1. Patient characteristics

Of the 42 patients with PCNSL, 40 were diagnosed with PCNSL by stereotactic biopsy (n=5), navigation biopsy (n=25), or craniectomy (n=10), and the pathology of all tumors was DLBCL. Although the remaining two patients were diagnosed by brain MRI due to the deep location of the lesion within the brain parenchyma, their complete response to HD-MTX containing chemotherapy and their CSF findings suggestive of lymphoma cells supported the diagnosis of PCNSL. The patients’ median age was 52 years (range, 19 to 85 years), and the male (n=22) to female (n=20) ratio was approximately 1:1. The CSF analysis via lumbar puncture identified the presence of tumor cells in seven patients, and ophthalmologic examination identified one patient with intravitreal involvement. Based on the unfavorable features of the IELSG (age > 60 years, Eastern Oncology Cooperative Group performance ≥ 2, elevated serum lactate dehydrogenase, elevated serum protein level, and involvement of deep brain structures including periventricular regions, basal ganglia, corpus callosum, brain stem, and cerebellum), more than half the patients (n=25) had 2–3 unfavorable features and were classified as within the intermediate-risk group (Table 1). All patients with newly diagnosed PCNSL (n=39) were uniformly treated with rituximab, HD-MTX, vincristine, and procarbazine as an induction treatment after diagnosis, and the remaining three patients who relapsed after HD-MTX–containing chemotherapy received ifosfamide, carboplatin, and dexamethasone as salvage chemotherapy. As a consolidation treatment, autologous stem cell transplantation (n=8), high-dose cytarabine chemotherapy (n=18), or whole-brain radiotherapy (n=10) were performed (Table 1). During the follow-up, eight patients died because of disease progression (Fig. 2A).

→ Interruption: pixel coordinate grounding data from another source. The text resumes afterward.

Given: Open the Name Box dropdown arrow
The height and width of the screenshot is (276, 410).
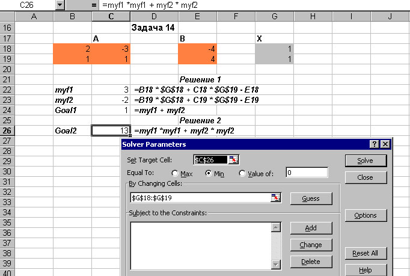Looking at the screenshot, I should [x=60, y=5].
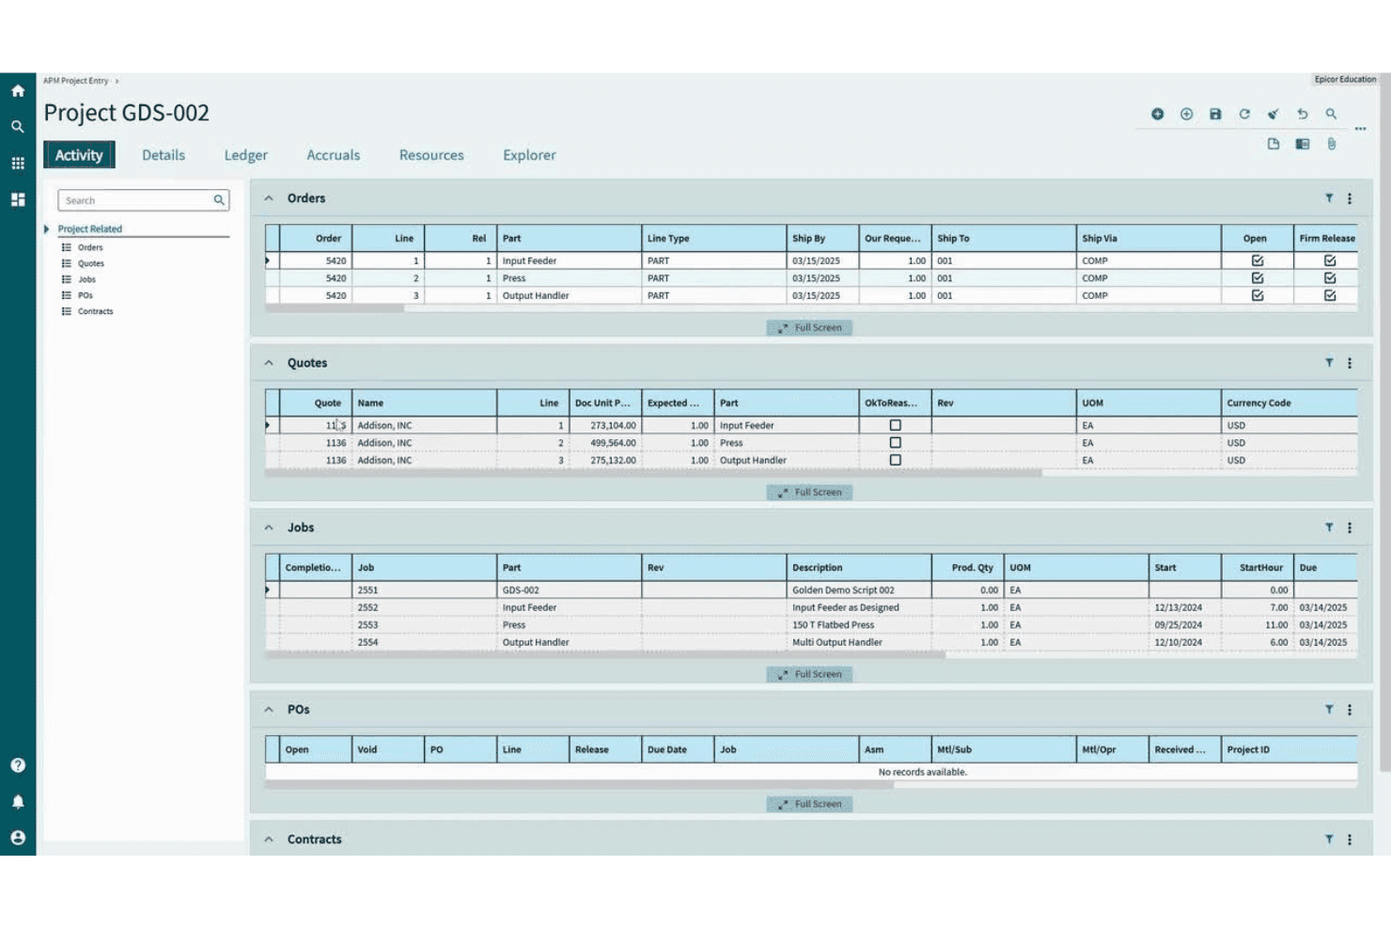This screenshot has height=928, width=1391.
Task: Click the Refresh circular arrow icon
Action: pyautogui.click(x=1244, y=114)
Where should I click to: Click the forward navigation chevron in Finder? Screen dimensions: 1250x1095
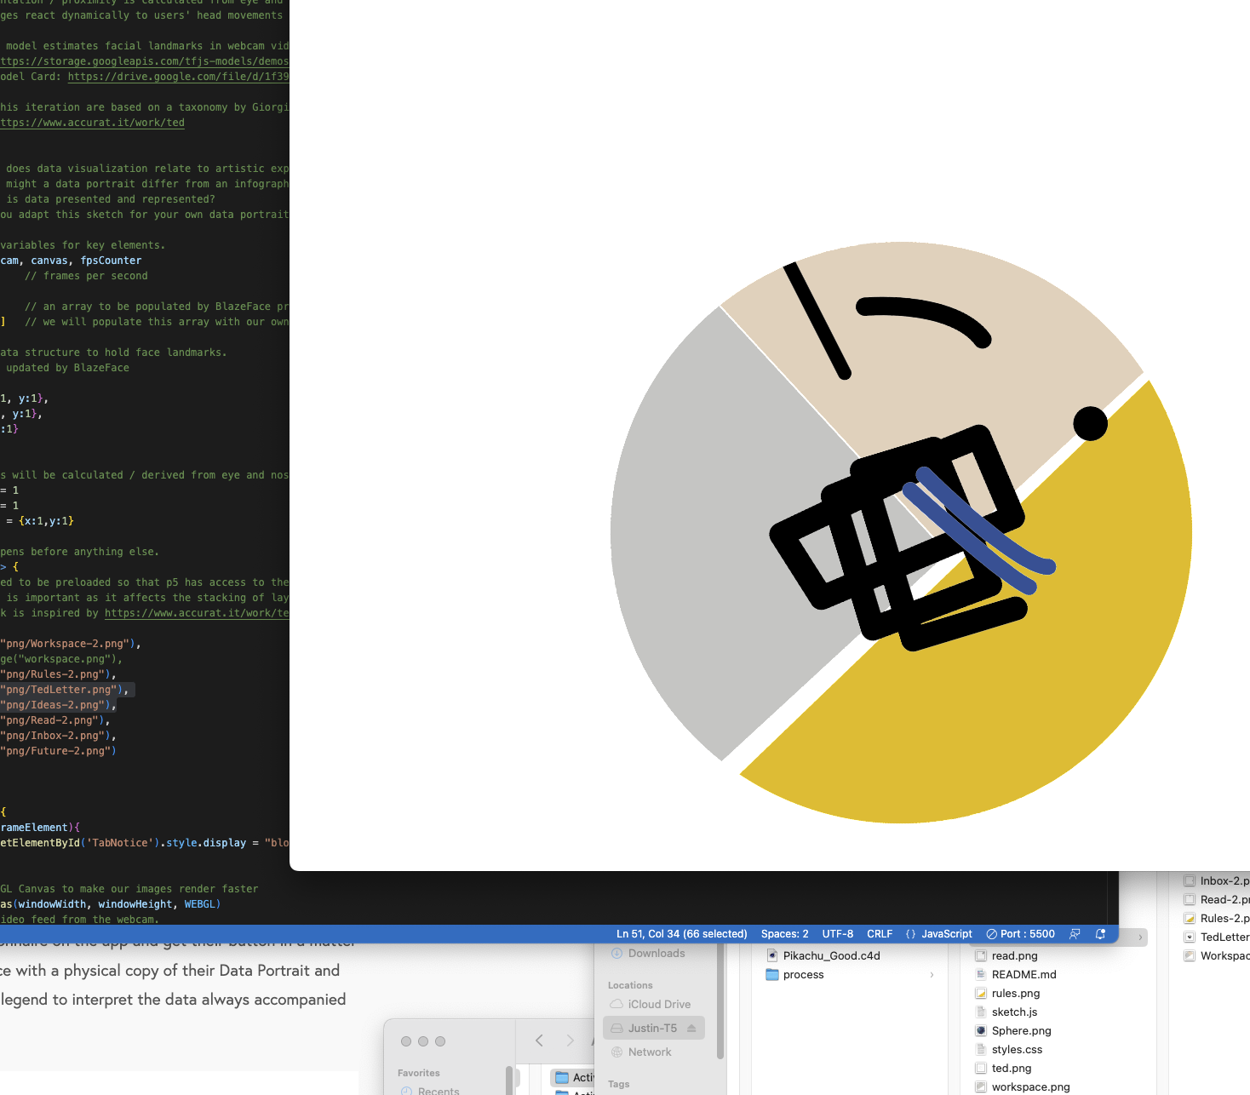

2. Analysis of plasma cfDNA

The median cfDNA concentration in the 42 patients was 13.5 ng/mL (range, 2.6 to 121.6 ng/mL), which was significantly lower than the previously reported level in patients with systemic DLBCL (median, 25.5 ng/mL; range, 4.8 to 427.6 ng/mL; p < 0.001) (Fig. 2B) [21]. The concentration of cfDNA was not significantly related to the tumor volume as estimated by the long axis of the tumor mass on brain MRI (r=0.02, p=0.90) (Fig. 2C). The involvement of deep brain structures such as periventricular regions, basal ganglia, brainstem, and cerebellum was not associated with the concentration of cfDNA (p=0.439) (Fig. 2D). Hence, when we dichotomized patients into low- and high-cfDNA based on the median concentration of cfDNA, the pretreatment concentration of cfDNA was not significantly associated with the TTP (S2A Fig.), PFS, and OS (Fig. 2E and F). Likewise, serial changes in cfDNA did not show any significant association with the treatment outcome or disease relapse (Fig. 2G).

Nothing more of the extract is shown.